防止网站数据被抓取和翻录

时间:2022-11-11 22:16:27

I'm looking into building a content site with possibly thousands of different entries, accessible by index and by search.

我正在寻找建立一个内容网站,可能有数千个不同的条目,可通过索引和搜索访问。

What are the measures I can take to prevent malicious crawlers from ripping off all the data from my site? I'm less worried about SEO, although I wouldn't want to block legitimate crawlers all together.

我可以采取哪些措施来防止恶意抓取工具从我的网站上删除所有数据?我不太担心SEO,虽然我不想一起阻止合法的抓取工具。

For example, I thought about randomly changing small bits of the HTML structure used to display my data, but I guess it wouldn't really be effective.

例如,我想过随机改变用于显示我的数据的HTML结构的小部分,但我想它不会真正有效。

12 个解决方案

#1


13  

Any site that it visible by human eyes is, in theory, potentially rippable. If you're going to even try to be accessible then this, by definition, must be the case (how else will speaking browsers be able to deliver your content if it isn't machine readable).

从理论上讲,任何人眼可见的网站都可能是可以传播的。如果您甚至试图访问,那么根据定义,这必须是这样的情况(如果不是机器可读的,那么说话浏览器如何能够提供您的内容)。

Your best bet is to look into watermarking your content, so that at least if it does get ripped you can point to the watermarks and claim ownership.

你最好的办法是研究你的内容水印,这样至少如果它被撕掉你可以指向水印并声明所有权。

#2


10  

Between this:

What are the measures I can take to prevent malicious crawlers from ripping

我可以采取哪些措施来防止恶意抓取工具被盗用

and this:

I wouldn't want to block legitimate crawlers all together.

我不想一起阻止合法的抓取工具。

you're asking for a lot. Fact is, if you're going to try and block malicious scrapers, you're going to end up blocking all the "good" crawlers too.

你要求很多。事实是,如果您要尝试阻止恶意抓取工具,您最终也会阻止所有“好”抓取工具。

You have to remember that if people want to scrape your content, they're going to put in a lot more manual effort than a search engine bot will... So get your priorities right.
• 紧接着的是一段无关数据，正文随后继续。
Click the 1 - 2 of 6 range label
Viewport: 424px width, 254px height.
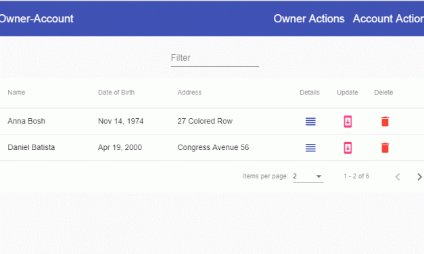click(356, 176)
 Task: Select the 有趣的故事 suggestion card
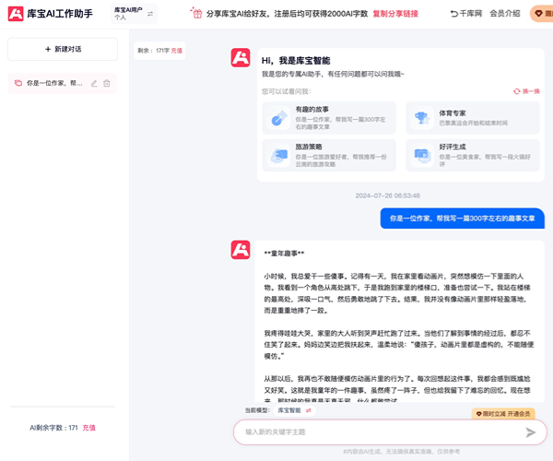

You've two choices:

你必须记住,如果人们想要抓住你的内容,他们会比搜索引擎机器人更多的手动工作......所以你的优先事项是正确的。你有两个选择:

  1. Let the peasants of the internet steal your content. Keep an eye out for it (searching Google for some of your more unique phrases) and sending take-down requests to ISPs. This choice has barely any impact on your apart from the time.
  2. 让互联网的农民偷走你的内容。密切关注它(在谷歌搜索一些更独特的短语)并向ISP发送拆卸请求。除了时间之外,这种选择对你的影响几乎没有。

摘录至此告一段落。